*WORK TO COMPLETE*
a: In the essay about childhood vaccinations, in what year was Andrew Wakefield proven wrong?
b: Pick up the essay about childhood vaccinations right after its final sentence and keep writing.

*SELECTED EXTRACT*
When our daughters were babies, one of the most difficult parts of caring for them was taking them to our family doctor for scheduled immunizations. Watching them either sleeping peacefully or dispensing toothless, sloppy grins at the other people in the waiting room, knowing what they were in for, I felt like a criminal. Holding them still while the injection was performed, and hearing the sharp intake of breath, followed by the howl of pain …. For Fiona’s first vaccination, I held her facing me. Oh, the looks she gave me! Shock, and then terror, and then red-eyed reproach as noisy sobs slowed to the occasional hiccup. After that, I always turned her toward the doctor. Not fair to him, I suppose, but today she has a great relationship with Dr. Kasbia – as does Bridget, who, between the ages of one and three, used to start bawling as soon as we pulled into the parking lot of the clinic.
As hard as it was to cause those babies pain, I never once questioned the decision to have them vaccinated. Not even when my mother mentioned that there might be a connection between MMR (measles, mumps and rubella) immunization and autism …. This was based on a myth perpetuated by Andrew Wakefield, a now-disgraced scientist whose false report scared thousands of parents away from the MMR vaccine. He was proven wrong in 2010. My belief in the science of vaccination, and my desire to protect Fiona and Bridget from terrible diseases, made having them vaccinated imperative for me. Unfortunately, not everyone feels the same way. Many parents have decided to delay – and even skip – vaccinations for their children. In some cases, it’s based on fear of the side effects of vaccines. In other cases, it’s rooted in their religious beliefs. Either way, their actions – or, rather, lack thereof – have had, and will continue to have, dangerous consequences for all of us.

*EXERCISE DATA*
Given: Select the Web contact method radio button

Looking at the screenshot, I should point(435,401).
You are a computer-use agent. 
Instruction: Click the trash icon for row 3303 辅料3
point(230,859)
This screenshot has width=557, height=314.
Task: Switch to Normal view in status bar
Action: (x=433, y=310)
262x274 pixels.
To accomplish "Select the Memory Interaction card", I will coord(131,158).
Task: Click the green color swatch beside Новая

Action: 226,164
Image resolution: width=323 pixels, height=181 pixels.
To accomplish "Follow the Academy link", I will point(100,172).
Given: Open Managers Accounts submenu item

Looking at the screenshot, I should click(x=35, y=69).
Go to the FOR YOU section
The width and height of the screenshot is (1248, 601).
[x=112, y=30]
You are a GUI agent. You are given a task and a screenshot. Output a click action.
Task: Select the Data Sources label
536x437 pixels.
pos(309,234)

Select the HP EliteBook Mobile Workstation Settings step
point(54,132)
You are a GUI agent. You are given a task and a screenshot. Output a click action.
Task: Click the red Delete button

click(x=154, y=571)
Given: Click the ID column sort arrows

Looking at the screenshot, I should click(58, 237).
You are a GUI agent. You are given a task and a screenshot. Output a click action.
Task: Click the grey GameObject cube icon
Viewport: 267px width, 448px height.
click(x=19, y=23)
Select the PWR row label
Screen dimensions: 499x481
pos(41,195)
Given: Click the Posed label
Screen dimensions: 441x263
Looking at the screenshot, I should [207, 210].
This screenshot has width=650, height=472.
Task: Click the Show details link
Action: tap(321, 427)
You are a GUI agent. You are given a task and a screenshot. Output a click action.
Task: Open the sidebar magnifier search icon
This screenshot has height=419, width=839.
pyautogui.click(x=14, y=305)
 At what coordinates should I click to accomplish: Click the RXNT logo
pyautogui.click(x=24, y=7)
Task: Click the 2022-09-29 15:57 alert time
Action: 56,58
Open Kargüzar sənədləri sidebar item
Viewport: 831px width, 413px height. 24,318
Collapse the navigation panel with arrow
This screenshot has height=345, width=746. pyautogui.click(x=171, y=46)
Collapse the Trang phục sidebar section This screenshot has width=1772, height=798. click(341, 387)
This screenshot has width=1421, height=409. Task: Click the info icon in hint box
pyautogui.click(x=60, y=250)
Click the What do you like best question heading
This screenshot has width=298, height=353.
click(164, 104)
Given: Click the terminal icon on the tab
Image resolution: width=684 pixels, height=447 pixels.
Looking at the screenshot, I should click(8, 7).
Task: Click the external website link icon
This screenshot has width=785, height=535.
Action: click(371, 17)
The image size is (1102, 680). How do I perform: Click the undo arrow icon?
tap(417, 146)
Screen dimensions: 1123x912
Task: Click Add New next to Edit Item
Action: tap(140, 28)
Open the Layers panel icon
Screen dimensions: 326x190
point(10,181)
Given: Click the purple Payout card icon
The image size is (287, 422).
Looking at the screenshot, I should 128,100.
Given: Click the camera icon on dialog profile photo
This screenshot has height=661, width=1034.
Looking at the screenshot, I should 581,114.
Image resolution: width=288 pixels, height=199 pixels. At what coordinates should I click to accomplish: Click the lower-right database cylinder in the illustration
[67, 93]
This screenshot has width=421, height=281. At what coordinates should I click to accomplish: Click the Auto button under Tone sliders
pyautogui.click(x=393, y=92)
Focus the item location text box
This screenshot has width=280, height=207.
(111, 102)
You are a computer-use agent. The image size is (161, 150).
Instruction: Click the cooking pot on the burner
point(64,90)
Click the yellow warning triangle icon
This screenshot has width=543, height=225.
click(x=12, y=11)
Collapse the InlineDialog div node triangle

*TASK RESPONSES*
a: 2010

b:
This is a map showing recent outbreaks of diseases for which we have safe, effective vaccines:
Measles is represented by red, mumps by brown, rubella by blue, polio by orange, and whooping cough by green circles. The yellow circles represent a group of other, less-common diseases.
For those of you who feel like you’ve heard this from me before, you have – it’s a drum I beat every now and then, usually after a story about another nearly-eradicated disease that has returned to haunt us because of parents who refuse to vaccinate their children. Today’s drum solo is brought to you by the return of measles to Ottawa. Measles is scary. It can lead to inflammation of the lungs, and encephalitis. It can cause miscarriages and birth defects. It kills thousands of people every year. Mumps can cause miscarriages, and infertility. It can lead to pancreatitis, and encephalitis. Rubella is best prevented because of its effect on the fetus of a pregnant woman if she contracts it. It can cause miscarriage or still-birth. If the child lives, he or she can be born with congenital rubella syndrome (CRS). Victims of CRS suffer from heart defects, blindness, deafness or other life-threatening organ disorders. Polio causes rapid paralysis. In some patients, the severity of the paralysis is such that they require the help of a machine to breathe. The flacidity of muscles can lead to skeletal deformities such as scoliosis and equinus foot. Whooping cough, also known as pertussis, is a virus characterized by a cough so harsh it has been known to cause fainting, hernias, and even collapsed lungs. Common complications include pneumonia, seizures and encephalopathy. The younger the patient, the more likely these complications are to occur.
Why wouldn’t everyone want to take advantage of the tools at their disposal to eradicate these horrible diseases? Maybe the images of children in iron lungs and polio victims trying to walk on twisted legs, the sad stories of ancestors who died in childhood of measles or whooping cough, the clustered tombstones of whole families struck down by diphtheria, have disappeared from the minds of this generation of parents? No matter. If we keep going the way we are, we’ll have created our own fresh gallery of horrors, experienced first-hand by our children.